I suppose that it is a good thing that I have become stir crazy as it definitely means that things are getting better and I am having enough energy to become stir crazy. This although, does not mean that I have to like being cooped up in my living room all day. I don't leave the house except to go to PT three times a week. This is in stark contrast to my overly busy days working in the hospital and never being home except to eat supper and sleep.
Yesterday I got so annoyed at just everything. I still need help getting into the shower on my shower chair. The darn hip flexors are still half sleeping! I still can't carry anything because I am on two crutches. So, I basically had to wait until my Mum was done work at 3:00pm before I could shower, get changed into real clothes, and eat a full meal. My Dad leaves breakfast out for me in the morning, but waiting until 3:00pm is a bit long.

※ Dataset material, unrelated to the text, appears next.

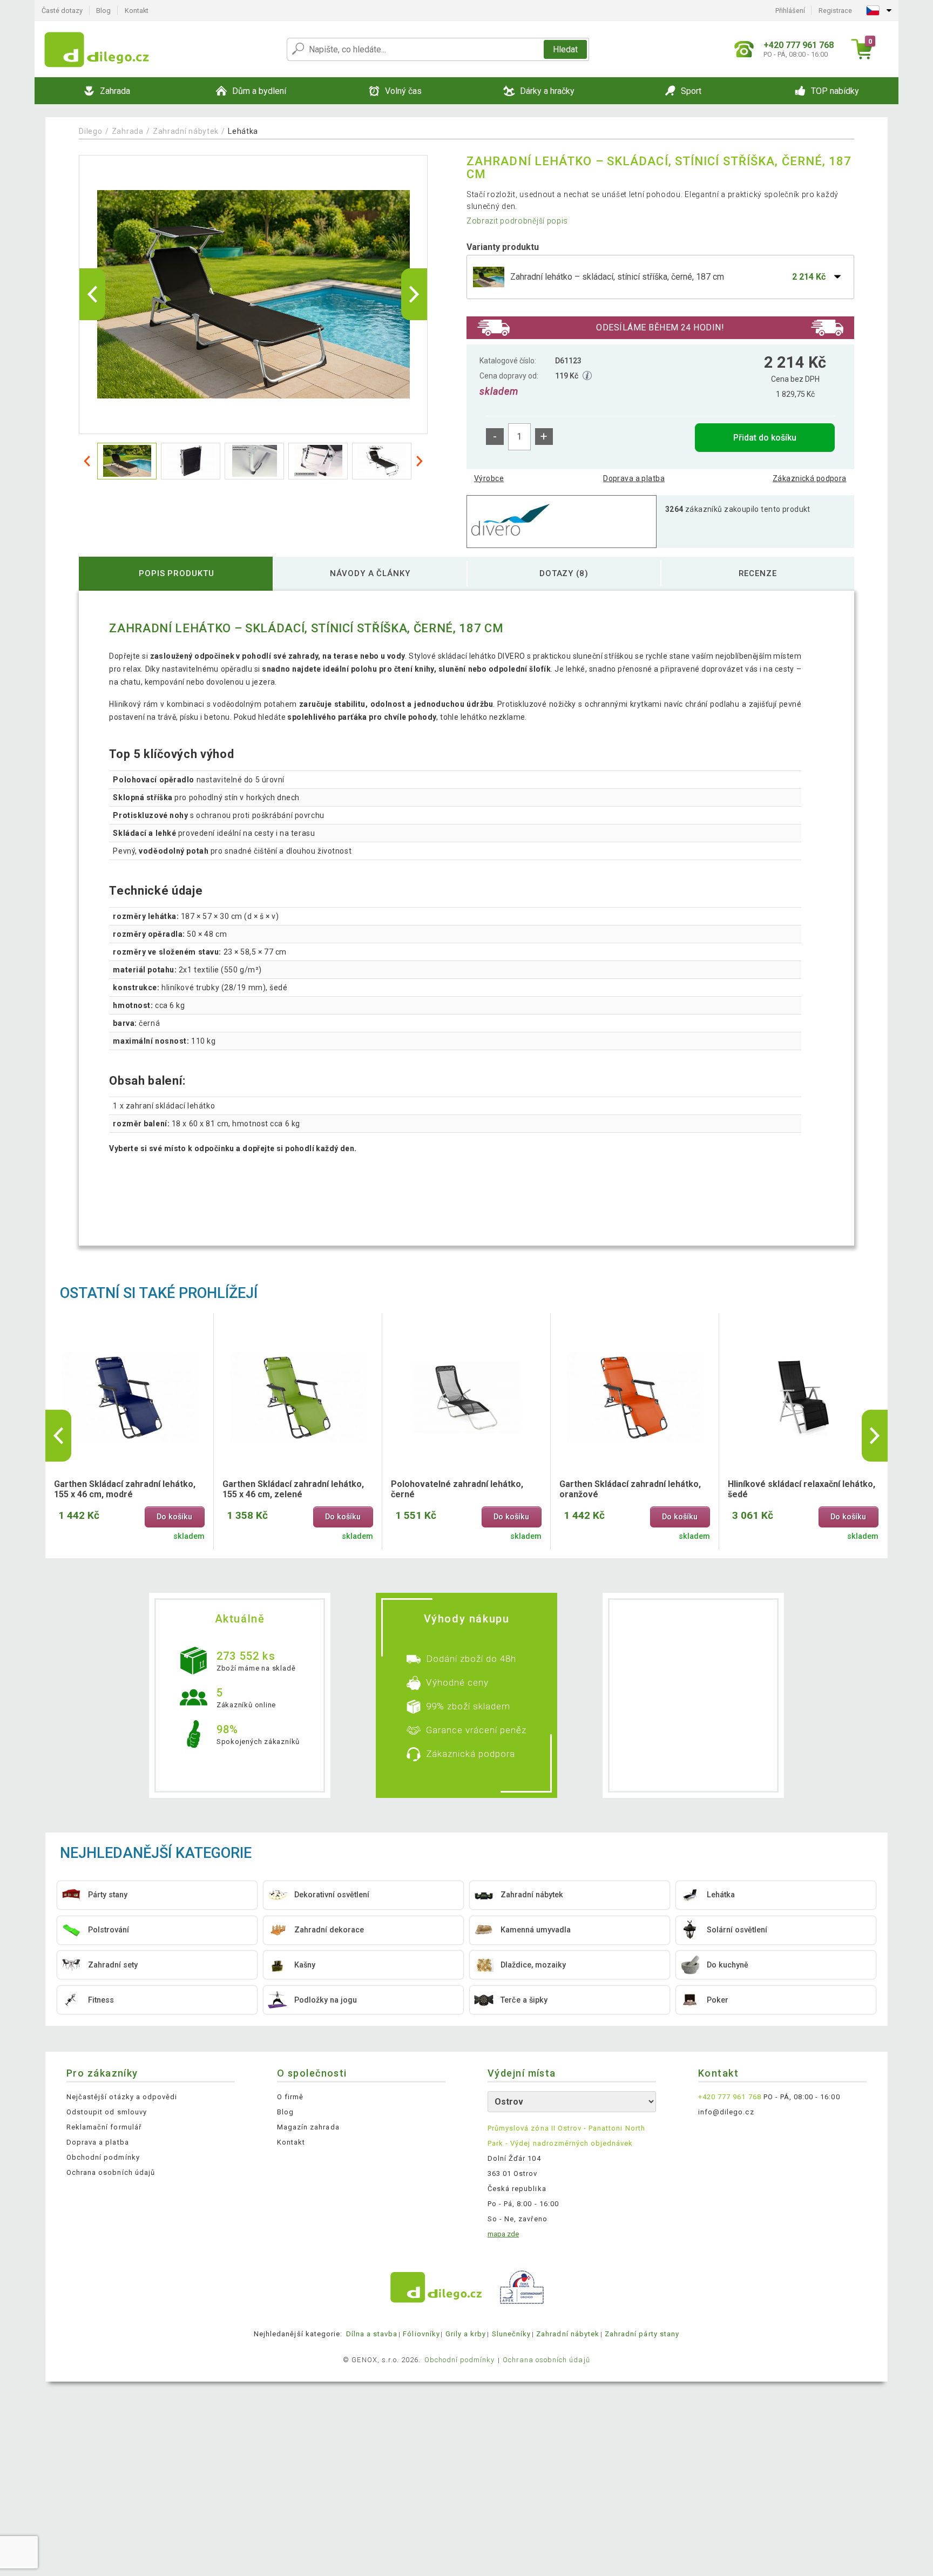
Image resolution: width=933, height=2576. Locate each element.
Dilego (90, 131)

My parents have been absolute saints in helping me after this (and every other) surgery. They never complain or make me feel bad; they are wonderful. Although, me being home all of the time and not getting a lot of visitors means that the only people I see in a day is my parents. Please don't get me wrong, I absolutely love my parents, in fact my Mum is my best friend, but I do feel a bit smothered and annoyed with them at times. I shouldn't feel like this, but I am just not used to being around them all of the time. It isn't healthy.
So tomorrow marks the month mark for my surgery. Pretty in sane how quickly it came and went! I've been emailing my surgeon's assistant pictures of my hip for the past couple of days since I had an infection. They said that it is looking great! The only thing is that the incision scar is quite open. They asked when the steri strips came off. They were removed at two weeks just prior to my reinforcing stitch removal. At this time though, the incision did split open, so now my scar is going to be huge. It is about 10cm long and maybe 5 mm wide. It has some depth to it too. I don't mind having a larger scar though, I enjoy my battle wounds. I just don't want the area to be exceptionally weak. We've been exchanging emails though, so I would assume that they would be getting back to me as I had to explain to them about my steri strip removal.